Task: Look at each line of the listing. Copy those that hold the string "screenshot".

Provided data:

⁂

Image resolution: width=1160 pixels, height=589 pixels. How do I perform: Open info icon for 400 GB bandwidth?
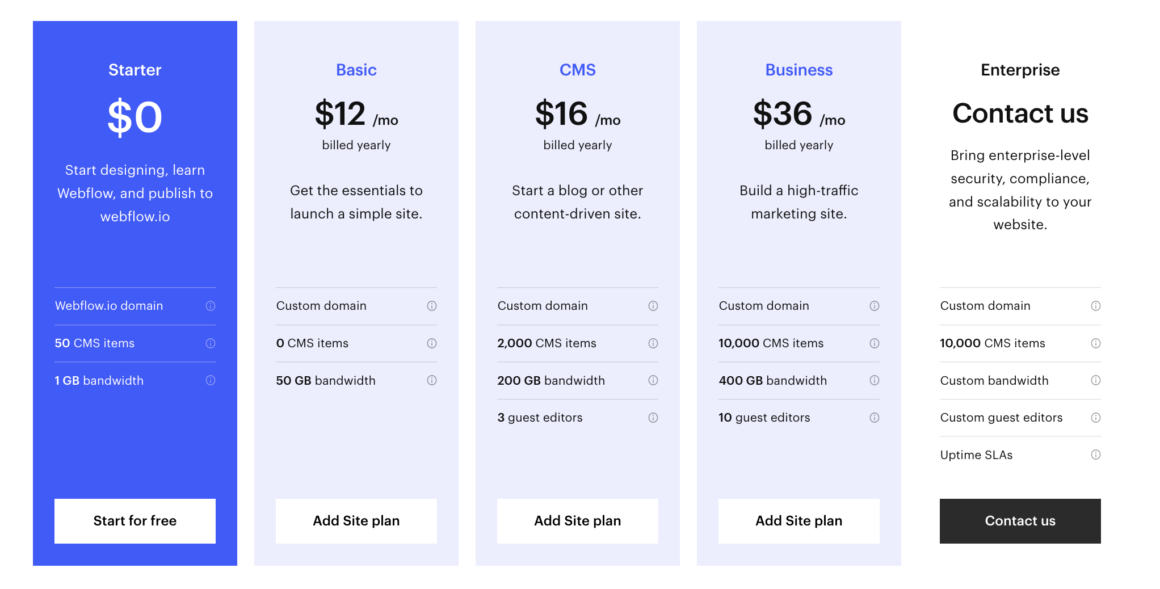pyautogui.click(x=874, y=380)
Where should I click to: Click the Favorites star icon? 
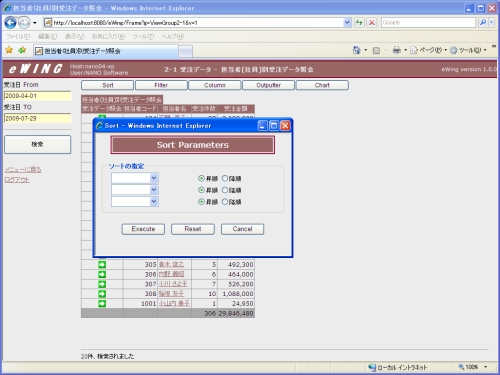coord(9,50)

⁂

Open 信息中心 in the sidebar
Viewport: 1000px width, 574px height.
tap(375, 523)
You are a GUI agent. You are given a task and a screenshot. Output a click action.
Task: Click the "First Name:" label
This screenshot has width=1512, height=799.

⁂

Exercise answer:
You are a GUI agent. You are given a task and a screenshot. Output a click action.
This screenshot has width=1512, height=799.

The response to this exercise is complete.